Chile se queixa de veto da Venezuela a observadores na eleição

Congresso venezuelano proibiu que senadores chilenos sejam observadores das eleições parlamentares que serão realizadas no país

AFP |

A chancelaria chilena qualificou neste sábado de "inaceitáveis" os termos com os quais o Congresso venezuelano proibiu que senadores chilenos sejam observadores das eleições parlamentares a serem realizadas nesse país. A posição do Ministério de Relações Exteriores chileno foi transmitida à embaixadora de Caracas em Santiago.

"Os termos com os quais está redigido o Acordo da Assembleia Nacional da República Bolivariana da Venezuela, a linguagem ofensiva e inapropriada com a qual se refere ao Senado ( do Chile ) é inaceitável e não condiz com o respeito mútuo que deve existir entre instituições que representam poderes de Estado", afirmou o ministério, em comunicado.

"Entendemos que um país que conta com processos eleitorais normais não deveria ver como um inconveniente receber observadores estrangeiros em suas eleições, qualquer que seja a posição ideológica destes", considerou a chancelaria.

--------------------------------

● **Enunciado 1**: Reescreva o trecho da notícia sobre o veto da Venezuela que começa com as palavras "A chancelaria chilena" e termina com "ministério, em comunicado.", trocando "sábado" por "domingo".
● **Enunciado 2**: Continue a notícia sobre o veto da Venezuela a partir do ponto em que ela termina.

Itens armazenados

--------------------------------

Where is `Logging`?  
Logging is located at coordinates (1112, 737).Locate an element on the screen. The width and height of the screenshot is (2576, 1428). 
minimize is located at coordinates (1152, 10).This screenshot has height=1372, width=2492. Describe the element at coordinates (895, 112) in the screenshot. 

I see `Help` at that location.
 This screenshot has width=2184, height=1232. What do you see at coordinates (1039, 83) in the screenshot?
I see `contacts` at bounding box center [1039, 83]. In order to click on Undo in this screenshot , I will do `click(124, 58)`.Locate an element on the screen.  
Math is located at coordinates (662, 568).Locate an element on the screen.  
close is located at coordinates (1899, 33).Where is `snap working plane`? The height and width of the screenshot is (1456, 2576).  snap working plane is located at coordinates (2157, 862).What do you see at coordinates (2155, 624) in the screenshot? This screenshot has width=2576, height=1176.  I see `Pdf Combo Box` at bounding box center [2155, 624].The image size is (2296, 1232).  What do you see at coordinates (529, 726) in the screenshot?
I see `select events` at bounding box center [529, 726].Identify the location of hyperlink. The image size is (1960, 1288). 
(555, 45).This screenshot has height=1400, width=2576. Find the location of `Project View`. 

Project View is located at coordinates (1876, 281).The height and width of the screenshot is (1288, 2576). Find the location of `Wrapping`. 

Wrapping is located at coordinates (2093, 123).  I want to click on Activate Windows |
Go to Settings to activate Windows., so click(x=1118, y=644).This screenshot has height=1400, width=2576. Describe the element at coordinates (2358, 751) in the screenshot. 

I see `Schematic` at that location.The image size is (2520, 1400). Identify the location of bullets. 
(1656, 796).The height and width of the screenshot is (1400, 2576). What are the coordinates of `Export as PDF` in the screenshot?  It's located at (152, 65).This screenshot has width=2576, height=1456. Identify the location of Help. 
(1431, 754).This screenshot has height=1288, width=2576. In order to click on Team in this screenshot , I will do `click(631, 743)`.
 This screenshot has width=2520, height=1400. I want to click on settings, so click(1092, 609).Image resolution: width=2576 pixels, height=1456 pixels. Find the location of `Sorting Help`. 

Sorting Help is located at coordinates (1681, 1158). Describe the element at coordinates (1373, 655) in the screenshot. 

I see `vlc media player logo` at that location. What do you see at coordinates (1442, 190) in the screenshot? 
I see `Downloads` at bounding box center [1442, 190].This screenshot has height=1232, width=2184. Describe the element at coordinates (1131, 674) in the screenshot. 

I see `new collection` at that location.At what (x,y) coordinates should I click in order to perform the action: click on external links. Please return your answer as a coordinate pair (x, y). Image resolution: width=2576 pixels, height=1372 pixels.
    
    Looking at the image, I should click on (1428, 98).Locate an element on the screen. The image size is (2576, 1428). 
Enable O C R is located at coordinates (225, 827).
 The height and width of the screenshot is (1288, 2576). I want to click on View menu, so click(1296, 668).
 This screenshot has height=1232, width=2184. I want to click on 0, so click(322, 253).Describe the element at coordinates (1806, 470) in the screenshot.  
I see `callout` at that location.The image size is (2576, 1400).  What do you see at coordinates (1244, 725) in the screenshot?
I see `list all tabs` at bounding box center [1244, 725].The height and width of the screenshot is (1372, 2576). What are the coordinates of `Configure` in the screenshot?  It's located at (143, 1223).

--------------------------------

● **Resposta do exercício 1**:
A chancelaria chilena qualificou neste domingo de "inaceitáveis" os termos com os quais o Congresso venezuelano proibiu que senadores chilenos sejam observadores das eleições parlamentares a serem realizadas nesse país. A posição do Ministério de Relações Exteriores chileno foi transmitida à embaixadora de Caracas em Santiago.

"Os termos com os quais está redigido o Acordo da Assembleia Nacional da República Bolivariana da Venezuela, a linguagem ofensiva e inapropriada com a qual se refere ao Senado ( do Chile ) é inaceitável e não condiz com o respeito mútuo que deve existir entre instituições que representam poderes de Estado", afirmou o ministério, em comunicado.

● **Resposta do exercício 2**:
Na última sexta-feira, o presidente da Venezuela, Hugo Chávez, disse que não permitirá a entrada de senadores chilenos como observadores nas eleições legislativas de setembro. "Entrarão não sei por onde. Na Venezuela não entrarão", declarou.

Chávez reagiu assim ao acordo do Senado chileno para pedir a órgãos internacionais que adotem "uma atitude mais vigilante com o cumprimento de normas básicas por parte do governo venezuelano, que assegurem a integridade e a transparência do processo eleitoral".

Isso fez com que a Assembleia Nacional venezuelana, de maioria chavista, aprovasse na quinta-feira um texto em rejeição "à ingerência nos assuntos internos da República Bolivariana da Venezuela por parte de senadores 'pinochetistas' chilenos".